The Elder Justice Act (EJA) was first introduced in 2002 and enacted into law in 2010 as part of the Social Security Act. Within the EJA are a number of grant programs to protect older people, including a grant program to support states by bolstering the activities of state Adult Protective Services programs. These grants are authorized by Section 2042(c)(1) and (3) of Title XX of the Social Security Act, Subtitle B, the Elder Justice Act of 2009 (EJA):
‘‘(c) STATE DEMONSTRATION PROGRAMS.—
‘‘(1) ESTABLISHMENT.—The Secretary shall award grants to States for the purposes of conducting demonstration programs in accordance with paragraph (2).”
‘‘(3) APPLICATION.—To be eligible to receive a grant under this subsection, a State shall submit an application to the Secretary at such time, in such manner, and containing such information as the Secretary may require.”
Along with the enactment of the EJA, ACL has implemented a number of efforts to meet the goals and objectives of the EJA. In FY 2013, the Administration for Community Living (ACL) began efforts to address the challenges related to APS data collection. In partnership with the HHS Assistant Secretary for Planning and Evaluation, ACL developed a pilot system to demonstrate the data standards and technology infrastructure required to support a voluntary, national APS data collection system, the National Adult Maltreatment Reporting System (NAMRS). In FY 2015, ACL launched the implementation phase for NAMRS.
NAMRS is designed as a voluntary data collection tool that enables states to report data gathered through APS investigations. The goal of NAMRS is to provide consistent, accurate national data on adult maltreatment, as reported to state APS agencies. The design of NAMRS has been informed by multiple stakeholder focus-groups and several meetings with state representatives. In 2017, the first year of operation, 54 of 56 states and territories contributed data to NAMRS. This high level of voluntary participation reflects the value that leaders in the field of adult protective services see in this data. In 2018, all 56 states and territories contributed data to NAMRS. Full implementation of NAMRS will include the 50 states, the District of Columbia, and Puerto Rico reporting on all data elements on an annual basis to ACL. For more information about NAMRS, please visit the NAMRS webpage on ACL’s website.

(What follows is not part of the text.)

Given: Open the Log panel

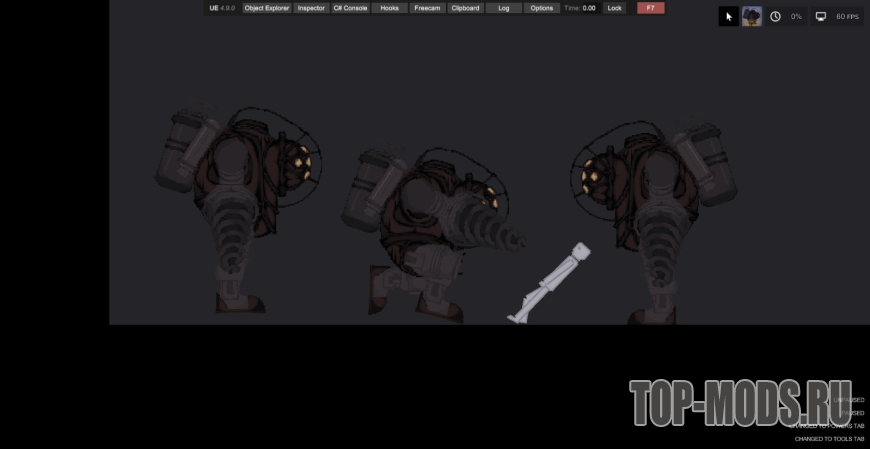Looking at the screenshot, I should (504, 8).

FY 2015 marked the first year ACL received a dedicated appropriation to support states in enhancing their APS systems statewide, and awarded grants under Section 2042 for the EJA. Through FY 2018, ACL continued to receive appropriations for states and make such grants to improve APS practice, services, data collection, and reporting; and to support states’ participation in NAMRS. Previous state grantees’ activities have focused on building the necessary inputs and resources to conduct the work of their APS state systems, including:
Developing and implementing training curricula for APS staff,
Building community partnerships,
Engaging consultative experts,
Creating new, or enhancing existing, operational supports such as electronic case management systems,
Creating and validating risk and safety assessment tools, and
Increasing the quality and quantity of data reported to NAMRS.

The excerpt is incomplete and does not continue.